-- START --
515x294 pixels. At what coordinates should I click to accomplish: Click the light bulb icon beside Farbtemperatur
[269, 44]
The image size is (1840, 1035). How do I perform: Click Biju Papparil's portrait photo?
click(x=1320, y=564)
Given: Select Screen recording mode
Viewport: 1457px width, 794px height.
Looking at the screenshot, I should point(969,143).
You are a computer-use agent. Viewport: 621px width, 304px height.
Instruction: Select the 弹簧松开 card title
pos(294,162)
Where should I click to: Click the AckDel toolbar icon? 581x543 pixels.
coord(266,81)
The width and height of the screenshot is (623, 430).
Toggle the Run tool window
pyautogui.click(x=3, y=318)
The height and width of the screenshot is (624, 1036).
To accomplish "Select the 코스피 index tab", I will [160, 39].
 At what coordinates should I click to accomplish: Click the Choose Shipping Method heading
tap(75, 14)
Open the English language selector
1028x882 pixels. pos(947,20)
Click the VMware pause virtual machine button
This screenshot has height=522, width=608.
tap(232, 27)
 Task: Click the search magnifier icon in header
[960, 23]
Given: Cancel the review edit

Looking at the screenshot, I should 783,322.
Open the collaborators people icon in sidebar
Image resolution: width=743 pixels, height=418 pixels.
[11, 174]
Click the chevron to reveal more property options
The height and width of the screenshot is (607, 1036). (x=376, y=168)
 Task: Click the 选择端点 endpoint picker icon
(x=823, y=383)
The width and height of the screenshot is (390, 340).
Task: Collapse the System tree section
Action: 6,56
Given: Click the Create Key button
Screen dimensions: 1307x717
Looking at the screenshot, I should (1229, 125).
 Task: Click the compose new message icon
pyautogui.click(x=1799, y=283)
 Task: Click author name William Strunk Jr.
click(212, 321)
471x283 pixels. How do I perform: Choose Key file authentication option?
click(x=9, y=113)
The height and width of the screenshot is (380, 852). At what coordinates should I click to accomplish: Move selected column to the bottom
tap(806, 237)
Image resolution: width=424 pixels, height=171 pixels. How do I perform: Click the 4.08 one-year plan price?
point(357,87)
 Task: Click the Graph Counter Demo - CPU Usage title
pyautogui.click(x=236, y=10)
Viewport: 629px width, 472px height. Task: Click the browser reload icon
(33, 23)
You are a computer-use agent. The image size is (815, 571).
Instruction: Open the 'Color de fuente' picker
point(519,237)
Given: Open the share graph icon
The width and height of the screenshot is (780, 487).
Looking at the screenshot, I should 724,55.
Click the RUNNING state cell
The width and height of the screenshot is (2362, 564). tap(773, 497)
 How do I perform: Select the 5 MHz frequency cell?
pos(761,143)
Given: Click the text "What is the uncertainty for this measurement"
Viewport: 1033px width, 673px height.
-- END --
Written exercise: Can you reproduce every one of the items above, word for word, in the same order?

Answer for the task:
515x294 pixels. At what coordinates should I click to accomplish: Click the light bulb icon beside Farbtemperatur
[269, 44]
The image size is (1840, 1035). How do I perform: Click Biju Papparil's portrait photo?
click(x=1320, y=564)
Given: Select Screen recording mode
Viewport: 1457px width, 794px height.
Looking at the screenshot, I should point(969,143).
You are a computer-use agent. Viewport: 621px width, 304px height.
Instruction: Select the 弹簧松开 card title
pos(294,162)
Where should I click to: Click the AckDel toolbar icon? 581x543 pixels.
coord(266,81)
The width and height of the screenshot is (623, 430).
Toggle the Run tool window
pyautogui.click(x=3, y=318)
The height and width of the screenshot is (624, 1036).
To accomplish "Select the 코스피 index tab", I will [160, 39].
 At what coordinates should I click to accomplish: Click the Choose Shipping Method heading
tap(75, 14)
Open the English language selector
1028x882 pixels. pos(947,20)
Click the VMware pause virtual machine button
This screenshot has height=522, width=608.
tap(232, 27)
 Task: Click the search magnifier icon in header
[960, 23]
Given: Cancel the review edit

Looking at the screenshot, I should 783,322.
Open the collaborators people icon in sidebar
Image resolution: width=743 pixels, height=418 pixels.
[11, 174]
Click the chevron to reveal more property options
The height and width of the screenshot is (607, 1036). (x=376, y=168)
 Task: Click the 选择端点 endpoint picker icon
(x=823, y=383)
The width and height of the screenshot is (390, 340).
Task: Collapse the System tree section
Action: 6,56
Given: Click the Create Key button
Screen dimensions: 1307x717
Looking at the screenshot, I should (1229, 125).
 Task: Click the compose new message icon
pyautogui.click(x=1799, y=283)
 Task: Click author name William Strunk Jr.
click(212, 321)
471x283 pixels. How do I perform: Choose Key file authentication option?
click(x=9, y=113)
The height and width of the screenshot is (380, 852). At what coordinates should I click to accomplish: Move selected column to the bottom
tap(806, 237)
Image resolution: width=424 pixels, height=171 pixels. How do I perform: Click the 4.08 one-year plan price?
point(357,87)
 Task: Click the Graph Counter Demo - CPU Usage title
pyautogui.click(x=236, y=10)
Viewport: 629px width, 472px height. Task: Click the browser reload icon
(33, 23)
You are a computer-use agent. The image size is (815, 571).
Instruction: Open the 'Color de fuente' picker
point(519,237)
Given: Open the share graph icon
The width and height of the screenshot is (780, 487).
Looking at the screenshot, I should 724,55.
Click the RUNNING state cell
The width and height of the screenshot is (2362, 564). tap(773, 497)
 How do I perform: Select the 5 MHz frequency cell?
pos(761,143)
Given: Click the text "What is the uncertainty for this measurement"
Viewport: 1033px width, 673px height.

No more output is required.